Provided by: libtm-perl_1.56-7_all bug

NAME

       TM::Tau - Topic Maps, Tau Expressions

SYNOPSIS

         use TM::Tau;
         # read a map from an XTM file
         $tm = new TM::Tau ('test.xtm');        # or
         $tm = new TM::Tau ('file:test.xtm');   # or
         $tm = new TM::Tau ('file:test.xtm >'); # or
         $tm = new TM::Tau ('file:test.xtm > null:');

         # read it now and write it back to the file when object goes out of scope
         $tm = new TM::Tau ('test.xtm > test.xtm');

         # create empty map at start and then let it automatically flush onto file
         $tm = new TM::Tau ('null: > test.xtm'); # or
         $tm = new TM::Tau ('> test.xtm');

         # read-in at the start (i.e. constructor time) and then flush it back
         $tm = new TM::Tau ('> test.xtm >');

         # load and merge maps at constructor time
         $tm = new TM::Tau ('file:test.xtm + http://..../test.atm');

         # load map and filter it with a constraint at constructor time
         $tm = new TM::Tau ('mymap.atm * myontology.ont');

         # convert between different formats
         $tm = new TM::Tau ('test.xtm > test.atm');

DESCRIPTION

       When you need to make maps persistent, then you can resort to either using the
       prefabricated packages TM::Materialized::*, or you can build your own persistent forms
       using any of the available synchronizable traits.  In either case your application will
       have to invoke methods like "sync_in" and "sync_out" to copy content from the resource
       into memory and back.

       While this gives you great flexibility, in some cases your needs may be much simpler:

       consumer model:
           A map should be sourced into memory when the map object is created.

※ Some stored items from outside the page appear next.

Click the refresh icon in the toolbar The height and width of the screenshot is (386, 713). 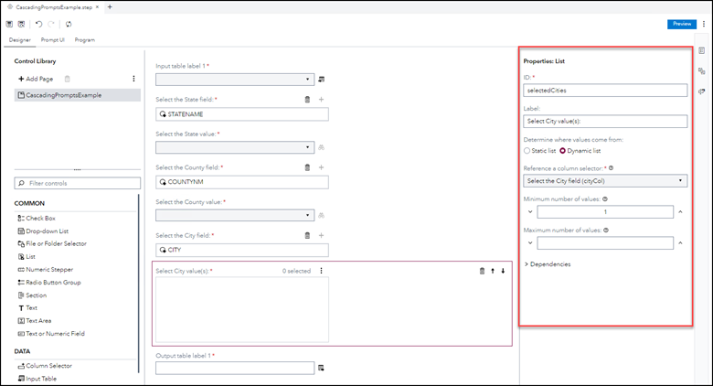click(x=69, y=24)
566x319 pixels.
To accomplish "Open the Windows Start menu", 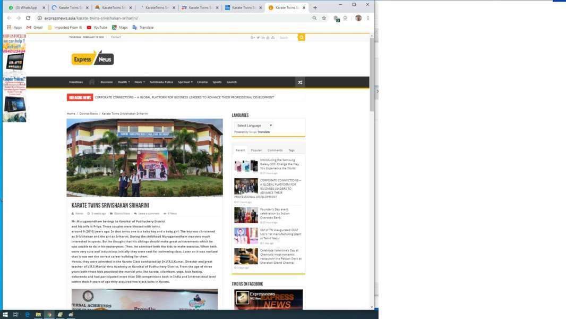I will coord(5,315).
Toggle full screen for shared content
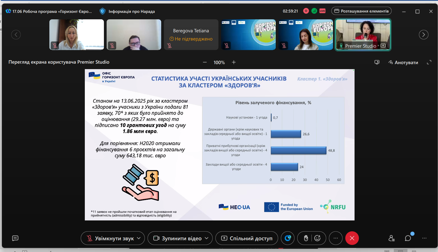Screen dimensions: 438x252 pyautogui.click(x=429, y=62)
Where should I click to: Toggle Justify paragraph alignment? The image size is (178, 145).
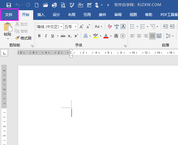[152, 36]
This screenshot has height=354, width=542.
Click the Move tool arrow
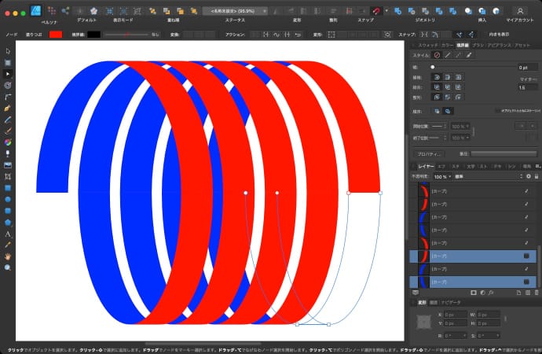[x=8, y=51]
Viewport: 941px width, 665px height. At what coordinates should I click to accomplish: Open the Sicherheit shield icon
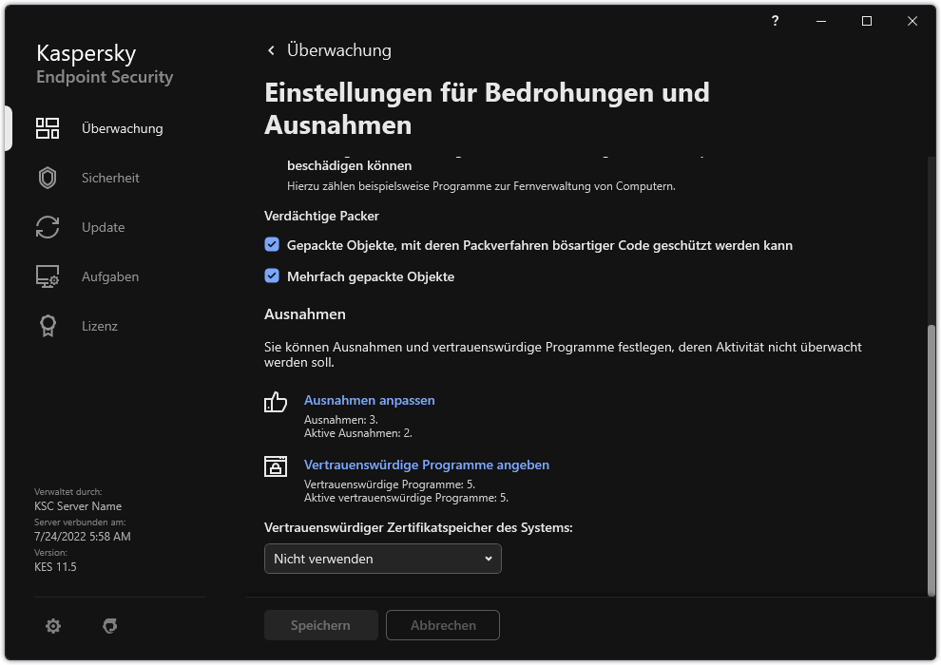pyautogui.click(x=48, y=178)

           A typical use case is a web server application which accesses the map on disk with
           every request and which returns parts of the map to an HTTP client.

       producer model:
           A map is created first in memory and is flushed onto disk at destruction time.

           One example here is a script which extracts content from a relational database, puts
           it into a map in memory. At the end all map content is copied onto disk.

       maintainer model:
           A map is sourced from the disk at map object creation time, you update it and it will
           be flushed back to the same disk location at object destruction.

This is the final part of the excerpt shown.